*Problem requirements:* Copy every one of the records below word for word, keeping each line as it appears.

*Task input:*

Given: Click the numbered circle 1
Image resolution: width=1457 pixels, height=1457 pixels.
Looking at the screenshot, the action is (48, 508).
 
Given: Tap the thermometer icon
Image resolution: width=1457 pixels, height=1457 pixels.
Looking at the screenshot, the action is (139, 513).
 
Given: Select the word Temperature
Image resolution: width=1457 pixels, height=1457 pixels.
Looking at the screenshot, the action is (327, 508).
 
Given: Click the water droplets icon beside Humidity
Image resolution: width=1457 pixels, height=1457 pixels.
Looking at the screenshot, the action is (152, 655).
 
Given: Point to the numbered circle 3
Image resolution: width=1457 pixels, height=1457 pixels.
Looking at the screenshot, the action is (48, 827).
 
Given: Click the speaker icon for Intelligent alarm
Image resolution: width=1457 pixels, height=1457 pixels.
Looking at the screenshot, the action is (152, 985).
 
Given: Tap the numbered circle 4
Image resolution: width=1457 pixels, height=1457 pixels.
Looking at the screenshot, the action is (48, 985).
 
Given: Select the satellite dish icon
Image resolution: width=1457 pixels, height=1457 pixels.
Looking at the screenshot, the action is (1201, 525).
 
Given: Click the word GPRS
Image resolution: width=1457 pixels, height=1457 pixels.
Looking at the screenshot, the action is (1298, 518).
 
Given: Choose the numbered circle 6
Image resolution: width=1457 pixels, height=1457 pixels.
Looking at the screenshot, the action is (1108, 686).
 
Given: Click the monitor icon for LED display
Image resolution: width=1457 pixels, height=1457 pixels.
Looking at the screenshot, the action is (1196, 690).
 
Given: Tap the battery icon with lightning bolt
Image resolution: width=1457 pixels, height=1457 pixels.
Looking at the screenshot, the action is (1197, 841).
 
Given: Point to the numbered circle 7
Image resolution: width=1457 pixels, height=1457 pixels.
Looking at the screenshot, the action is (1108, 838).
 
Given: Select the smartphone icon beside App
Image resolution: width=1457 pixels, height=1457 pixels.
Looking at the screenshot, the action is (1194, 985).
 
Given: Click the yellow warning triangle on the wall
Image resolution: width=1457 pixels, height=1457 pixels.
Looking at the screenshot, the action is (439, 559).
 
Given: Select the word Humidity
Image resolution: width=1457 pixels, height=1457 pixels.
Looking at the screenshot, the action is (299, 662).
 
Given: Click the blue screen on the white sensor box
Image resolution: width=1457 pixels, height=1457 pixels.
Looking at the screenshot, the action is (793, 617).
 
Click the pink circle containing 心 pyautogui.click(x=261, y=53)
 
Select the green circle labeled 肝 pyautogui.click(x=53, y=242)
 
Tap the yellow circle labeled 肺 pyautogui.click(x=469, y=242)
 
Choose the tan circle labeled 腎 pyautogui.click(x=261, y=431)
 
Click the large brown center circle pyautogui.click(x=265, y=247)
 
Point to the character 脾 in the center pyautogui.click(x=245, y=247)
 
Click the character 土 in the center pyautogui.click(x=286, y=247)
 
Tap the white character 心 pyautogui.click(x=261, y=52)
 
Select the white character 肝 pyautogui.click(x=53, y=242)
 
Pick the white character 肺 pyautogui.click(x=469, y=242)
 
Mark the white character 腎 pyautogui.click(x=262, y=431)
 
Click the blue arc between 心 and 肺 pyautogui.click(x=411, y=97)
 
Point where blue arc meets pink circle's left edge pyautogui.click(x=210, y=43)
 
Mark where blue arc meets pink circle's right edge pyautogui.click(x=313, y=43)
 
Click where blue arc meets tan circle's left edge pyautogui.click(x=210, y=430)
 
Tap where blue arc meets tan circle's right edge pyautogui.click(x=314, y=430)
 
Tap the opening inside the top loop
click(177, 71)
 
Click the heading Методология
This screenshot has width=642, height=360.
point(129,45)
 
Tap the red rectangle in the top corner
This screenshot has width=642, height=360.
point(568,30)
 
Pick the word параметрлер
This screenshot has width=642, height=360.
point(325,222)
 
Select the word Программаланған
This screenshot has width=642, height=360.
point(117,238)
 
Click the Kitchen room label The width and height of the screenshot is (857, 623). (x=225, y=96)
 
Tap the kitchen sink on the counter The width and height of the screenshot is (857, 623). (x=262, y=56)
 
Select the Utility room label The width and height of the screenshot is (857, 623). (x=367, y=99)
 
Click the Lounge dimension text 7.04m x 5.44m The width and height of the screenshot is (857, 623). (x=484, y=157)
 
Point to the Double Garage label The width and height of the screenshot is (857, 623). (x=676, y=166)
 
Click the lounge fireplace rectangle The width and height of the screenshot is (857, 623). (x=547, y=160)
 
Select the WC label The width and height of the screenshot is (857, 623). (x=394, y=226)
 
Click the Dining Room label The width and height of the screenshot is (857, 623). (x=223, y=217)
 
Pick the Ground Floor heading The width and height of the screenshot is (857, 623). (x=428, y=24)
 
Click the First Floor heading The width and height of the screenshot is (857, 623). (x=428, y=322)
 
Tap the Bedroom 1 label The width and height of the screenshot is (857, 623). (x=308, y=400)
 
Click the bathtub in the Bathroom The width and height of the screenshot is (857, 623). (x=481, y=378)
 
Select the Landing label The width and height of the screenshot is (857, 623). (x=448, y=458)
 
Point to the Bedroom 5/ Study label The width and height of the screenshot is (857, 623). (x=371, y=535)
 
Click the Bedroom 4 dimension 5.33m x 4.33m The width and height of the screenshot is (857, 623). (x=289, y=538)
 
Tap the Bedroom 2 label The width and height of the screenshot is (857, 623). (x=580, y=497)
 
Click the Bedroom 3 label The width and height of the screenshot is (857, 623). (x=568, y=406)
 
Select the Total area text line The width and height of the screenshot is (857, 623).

*Reply to the task:*
Given: Click the numbered circle 1
Image resolution: width=1457 pixels, height=1457 pixels.
Looking at the screenshot, the action is (48, 508).
 
Given: Tap the thermometer icon
Image resolution: width=1457 pixels, height=1457 pixels.
Looking at the screenshot, the action is (139, 513).
 
Given: Select the word Temperature
Image resolution: width=1457 pixels, height=1457 pixels.
Looking at the screenshot, the action is (327, 508).
 
Given: Click the water droplets icon beside Humidity
Image resolution: width=1457 pixels, height=1457 pixels.
Looking at the screenshot, the action is (152, 655).
 
Given: Point to the numbered circle 3
Image resolution: width=1457 pixels, height=1457 pixels.
Looking at the screenshot, the action is (48, 827).
 
Given: Click the speaker icon for Intelligent alarm
Image resolution: width=1457 pixels, height=1457 pixels.
Looking at the screenshot, the action is (152, 985).
 
Given: Tap the numbered circle 4
Image resolution: width=1457 pixels, height=1457 pixels.
Looking at the screenshot, the action is (48, 985).
 
Given: Select the satellite dish icon
Image resolution: width=1457 pixels, height=1457 pixels.
Looking at the screenshot, the action is (1201, 525).
 
Given: Click the word GPRS
Image resolution: width=1457 pixels, height=1457 pixels.
Looking at the screenshot, the action is (1298, 518).
 
Given: Choose the numbered circle 6
Image resolution: width=1457 pixels, height=1457 pixels.
Looking at the screenshot, the action is (1108, 686).
 
Given: Click the monitor icon for LED display
Image resolution: width=1457 pixels, height=1457 pixels.
Looking at the screenshot, the action is (1196, 690).
 
Given: Tap the battery icon with lightning bolt
Image resolution: width=1457 pixels, height=1457 pixels.
Looking at the screenshot, the action is (1197, 841).
 
Given: Point to the numbered circle 7
Image resolution: width=1457 pixels, height=1457 pixels.
Looking at the screenshot, the action is (1108, 838).
 
Given: Select the smartphone icon beside App
Image resolution: width=1457 pixels, height=1457 pixels.
Looking at the screenshot, the action is (1194, 985).
 
Given: Click the yellow warning triangle on the wall
Image resolution: width=1457 pixels, height=1457 pixels.
Looking at the screenshot, the action is (439, 559).
 
Given: Select the word Humidity
Image resolution: width=1457 pixels, height=1457 pixels.
Looking at the screenshot, the action is (299, 662).
 
Given: Click the blue screen on the white sensor box
Image resolution: width=1457 pixels, height=1457 pixels.
Looking at the screenshot, the action is (793, 617).
 
Click the pink circle containing 心 pyautogui.click(x=261, y=53)
 
Select the green circle labeled 肝 pyautogui.click(x=53, y=242)
 
Tap the yellow circle labeled 肺 pyautogui.click(x=469, y=242)
 
Choose the tan circle labeled 腎 pyautogui.click(x=261, y=431)
 
Click the large brown center circle pyautogui.click(x=265, y=247)
 
Point to the character 脾 in the center pyautogui.click(x=245, y=247)
 
Click the character 土 in the center pyautogui.click(x=286, y=247)
 
Tap the white character 心 pyautogui.click(x=261, y=52)
 
Select the white character 肝 pyautogui.click(x=53, y=242)
 
Pick the white character 肺 pyautogui.click(x=469, y=242)
 
Mark the white character 腎 pyautogui.click(x=262, y=431)
 
Click the blue arc between 心 and 肺 pyautogui.click(x=411, y=97)
 
Point where blue arc meets pink circle's left edge pyautogui.click(x=210, y=43)
 
Mark where blue arc meets pink circle's right edge pyautogui.click(x=313, y=43)
 
Click where blue arc meets tan circle's left edge pyautogui.click(x=210, y=430)
 
Tap where blue arc meets tan circle's right edge pyautogui.click(x=314, y=430)
 
Tap the opening inside the top loop
click(177, 71)
 
Click the heading Методология
This screenshot has width=642, height=360.
point(129,45)
 
Tap the red rectangle in the top corner
This screenshot has width=642, height=360.
point(568,30)
 
Pick the word параметрлер
This screenshot has width=642, height=360.
point(325,222)
 
Select the word Программаланған
This screenshot has width=642, height=360.
point(117,238)
 
Click the Kitchen room label The width and height of the screenshot is (857, 623). (x=225, y=96)
 
Tap the kitchen sink on the counter The width and height of the screenshot is (857, 623). (x=262, y=56)
 
Select the Utility room label The width and height of the screenshot is (857, 623). (x=367, y=99)
 
Click the Lounge dimension text 7.04m x 5.44m The width and height of the screenshot is (857, 623). (x=484, y=157)
 
Point to the Double Garage label The width and height of the screenshot is (857, 623). (x=676, y=166)
 
Click the lounge fireplace rectangle The width and height of the screenshot is (857, 623). (x=547, y=160)
 
Select the WC label The width and height of the screenshot is (857, 623). (x=394, y=226)
 
Click the Dining Room label The width and height of the screenshot is (857, 623). (x=223, y=217)
 
Pick the Ground Floor heading The width and height of the screenshot is (857, 623). (x=428, y=24)
 
Click the First Floor heading The width and height of the screenshot is (857, 623). (x=428, y=322)
 
Tap the Bedroom 1 label The width and height of the screenshot is (857, 623). (x=308, y=400)
 
Click the bathtub in the Bathroom The width and height of the screenshot is (857, 623). (x=481, y=378)
 
Select the Landing label The width and height of the screenshot is (857, 623). (x=448, y=458)
 
Point to the Bedroom 5/ Study label The width and height of the screenshot is (857, 623). (x=371, y=535)
 
Click the Bedroom 4 dimension 5.33m x 4.33m The width and height of the screenshot is (857, 623). (x=289, y=538)
 
Tap the Bedroom 2 label The width and height of the screenshot is (857, 623). (x=580, y=497)
 
Click the Bedroom 3 label The width and height of the screenshot is (857, 623). (x=568, y=406)
 
Select the Total area text line The width and height of the screenshot is (857, 623).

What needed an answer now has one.